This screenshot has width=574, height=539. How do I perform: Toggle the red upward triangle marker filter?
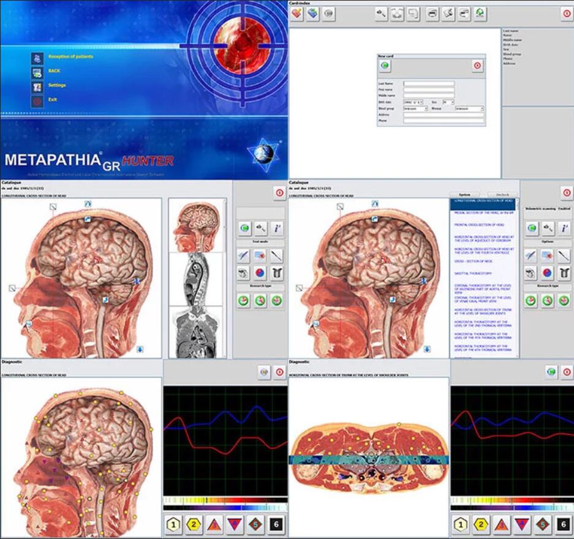coord(215,523)
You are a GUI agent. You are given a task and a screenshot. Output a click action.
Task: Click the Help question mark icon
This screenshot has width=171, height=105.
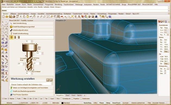110,17
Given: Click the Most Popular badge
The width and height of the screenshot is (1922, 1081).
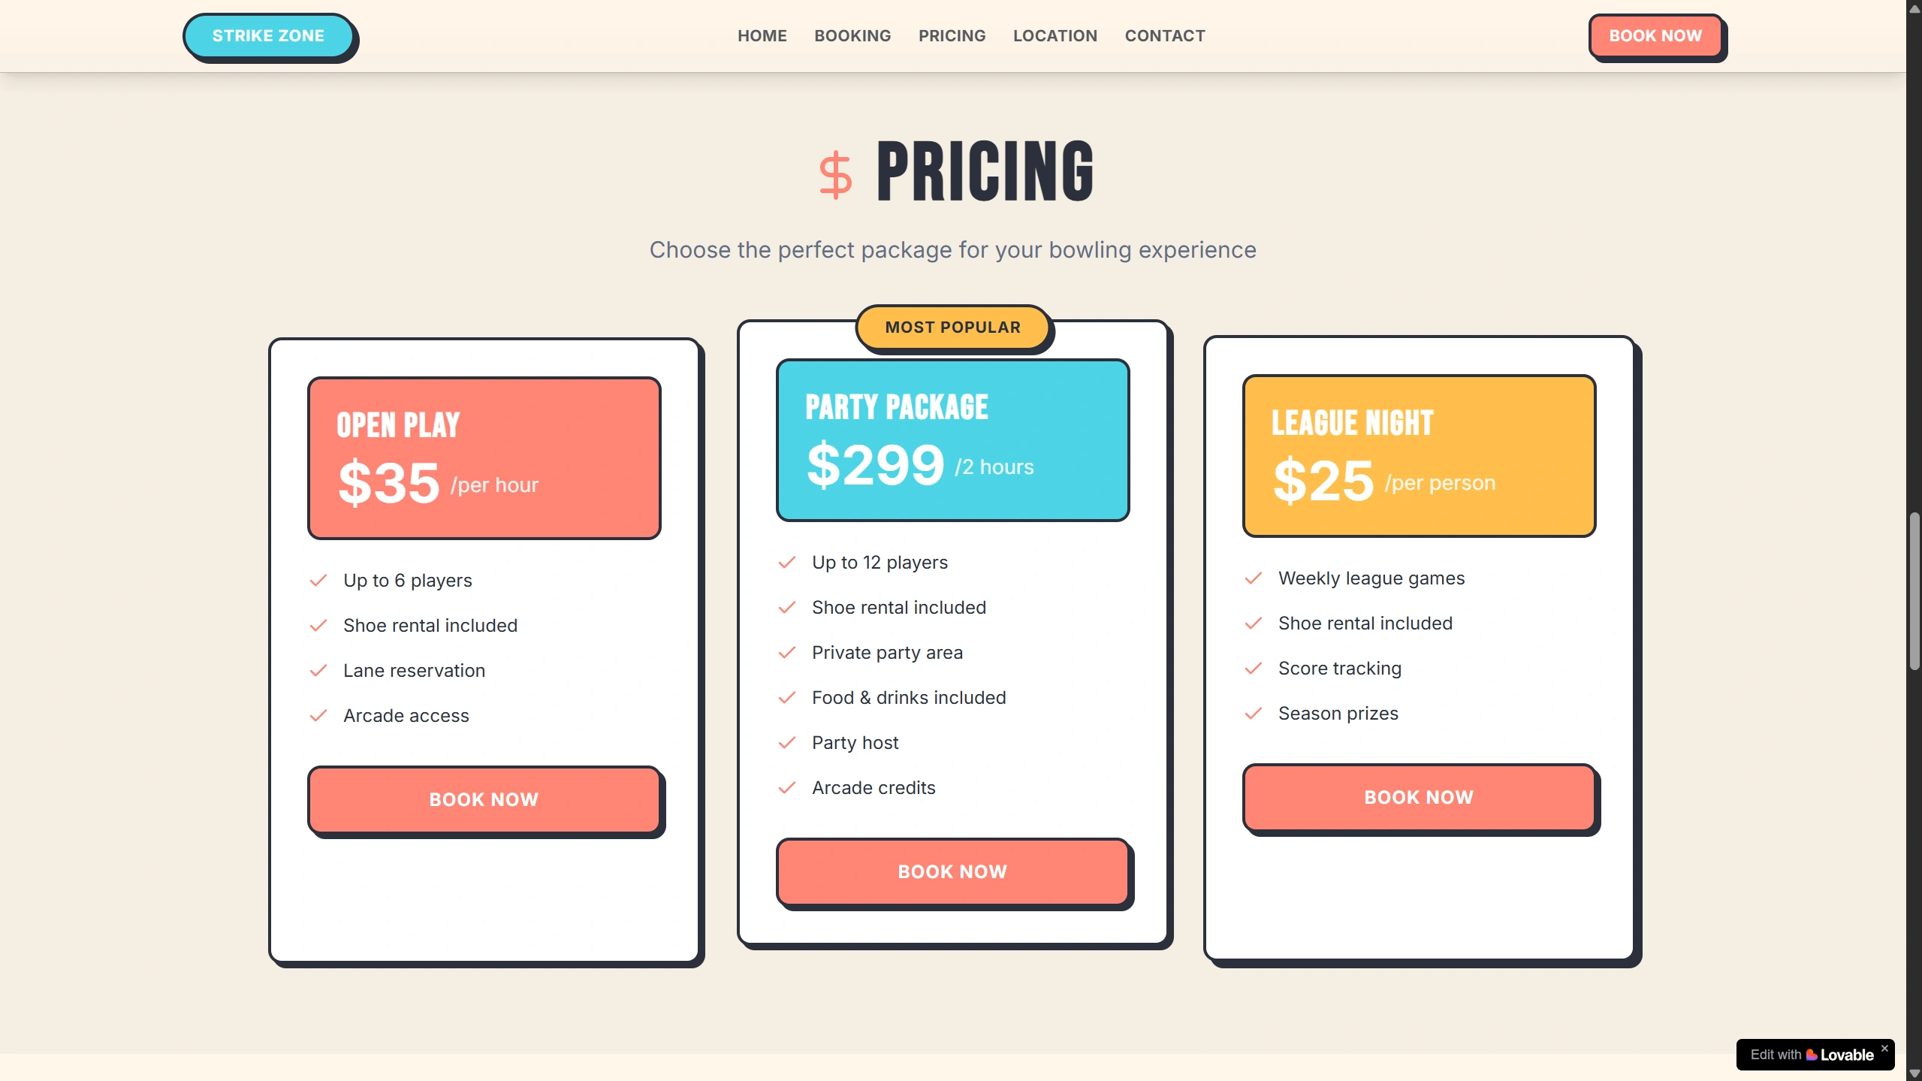Looking at the screenshot, I should tap(952, 328).
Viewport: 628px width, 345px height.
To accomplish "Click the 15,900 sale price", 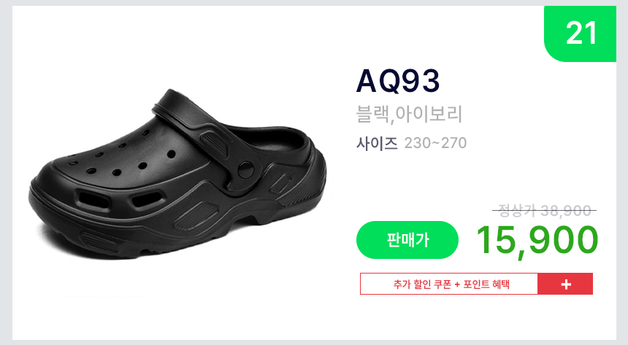I will pyautogui.click(x=537, y=240).
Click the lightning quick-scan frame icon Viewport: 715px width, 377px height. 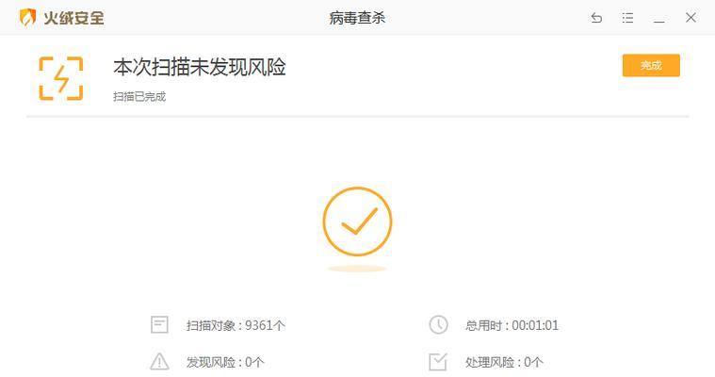(x=61, y=78)
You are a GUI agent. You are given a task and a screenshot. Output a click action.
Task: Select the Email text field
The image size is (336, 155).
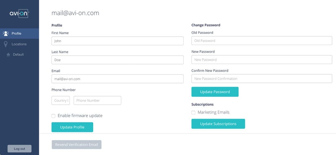click(x=117, y=79)
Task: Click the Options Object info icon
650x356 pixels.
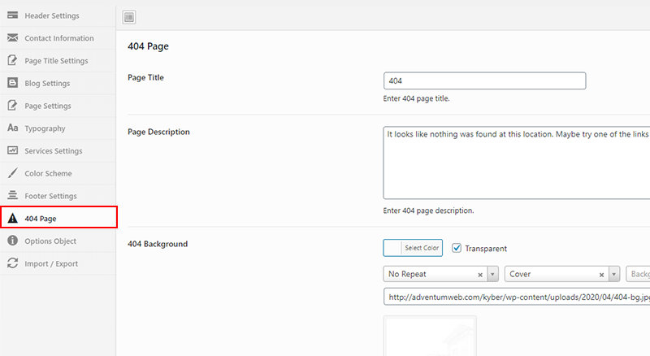Action: pos(13,241)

▶ Task objective
The required output is an exact copy of the lines from the start of the material above through the line containing "Given: Click the Most Popular badge", inclusive, with no pictures in it.

▶ Problem solution
This screenshot has width=574, height=539. How do I perform: Toggle the red upward triangle marker filter?
coord(215,523)
You are a GUI agent. You are given a task and a screenshot. Output a click action.
Task: Click the Help question mark icon
This screenshot has width=171, height=105.
110,17
Given: Click the Most Popular badge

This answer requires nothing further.